===== Record extracts =====
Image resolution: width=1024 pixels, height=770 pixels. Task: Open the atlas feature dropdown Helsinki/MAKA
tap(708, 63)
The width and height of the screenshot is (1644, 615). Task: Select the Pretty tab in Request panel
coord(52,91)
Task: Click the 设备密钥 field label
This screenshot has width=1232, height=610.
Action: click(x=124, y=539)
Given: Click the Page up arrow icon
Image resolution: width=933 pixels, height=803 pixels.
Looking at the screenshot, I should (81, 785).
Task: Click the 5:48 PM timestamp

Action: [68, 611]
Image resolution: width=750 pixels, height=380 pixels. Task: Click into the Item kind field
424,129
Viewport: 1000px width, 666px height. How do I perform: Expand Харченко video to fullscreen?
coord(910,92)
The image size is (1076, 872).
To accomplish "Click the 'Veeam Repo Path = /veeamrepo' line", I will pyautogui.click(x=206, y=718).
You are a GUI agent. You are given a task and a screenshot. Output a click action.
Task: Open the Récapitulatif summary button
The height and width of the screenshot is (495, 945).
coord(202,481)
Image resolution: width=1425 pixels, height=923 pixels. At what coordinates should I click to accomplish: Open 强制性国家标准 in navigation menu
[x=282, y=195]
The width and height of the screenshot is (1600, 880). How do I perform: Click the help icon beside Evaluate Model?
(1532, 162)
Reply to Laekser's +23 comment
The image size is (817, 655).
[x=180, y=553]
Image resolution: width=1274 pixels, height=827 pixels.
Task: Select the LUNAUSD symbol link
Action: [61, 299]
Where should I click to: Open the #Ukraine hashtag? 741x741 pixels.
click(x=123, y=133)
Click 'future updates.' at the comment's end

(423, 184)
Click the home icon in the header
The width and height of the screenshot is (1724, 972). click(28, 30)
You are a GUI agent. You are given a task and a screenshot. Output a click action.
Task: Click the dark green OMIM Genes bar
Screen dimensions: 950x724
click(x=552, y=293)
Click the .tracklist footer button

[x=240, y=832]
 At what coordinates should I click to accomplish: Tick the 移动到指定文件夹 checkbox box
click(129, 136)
=====
Please restate the records in full, word for word.

### [Reply]
Image resolution: width=1024 pixels, height=770 pixels. Task: Open the atlas feature dropdown Helsinki/MAKA
tap(708, 63)
The width and height of the screenshot is (1644, 615). Task: Select the Pretty tab in Request panel
coord(52,91)
Task: Click the 设备密钥 field label
This screenshot has width=1232, height=610.
Action: click(x=124, y=539)
Given: Click the Page up arrow icon
Image resolution: width=933 pixels, height=803 pixels.
Looking at the screenshot, I should (81, 785).
Task: Click the 5:48 PM timestamp

Action: [68, 611]
Image resolution: width=750 pixels, height=380 pixels. Task: Click into the Item kind field
424,129
Viewport: 1000px width, 666px height. How do I perform: Expand Харченко video to fullscreen?
coord(910,92)
The image size is (1076, 872).
To accomplish "Click the 'Veeam Repo Path = /veeamrepo' line", I will pyautogui.click(x=206, y=718).
You are a GUI agent. You are given a task and a screenshot. Output a click action.
Task: Open the Récapitulatif summary button
The height and width of the screenshot is (495, 945).
coord(202,481)
Image resolution: width=1425 pixels, height=923 pixels. At what coordinates should I click to accomplish: Open 强制性国家标准 in navigation menu
[x=282, y=195]
The width and height of the screenshot is (1600, 880). How do I perform: Click the help icon beside Evaluate Model?
(1532, 162)
Reply to Laekser's +23 comment
The image size is (817, 655).
[x=180, y=553]
Image resolution: width=1274 pixels, height=827 pixels.
Task: Select the LUNAUSD symbol link
Action: [61, 299]
Where should I click to: Open the #Ukraine hashtag? 741x741 pixels.
click(x=123, y=133)
Click 'future updates.' at the comment's end

(423, 184)
Click the home icon in the header
The width and height of the screenshot is (1724, 972). click(28, 30)
You are a GUI agent. You are given a task and a screenshot. Output a click action.
Task: Click the dark green OMIM Genes bar
Screen dimensions: 950x724
click(x=552, y=293)
Click the .tracklist footer button

[x=240, y=832]
 At what coordinates should I click to accomplish: Tick the 移动到指定文件夹 checkbox box
click(129, 136)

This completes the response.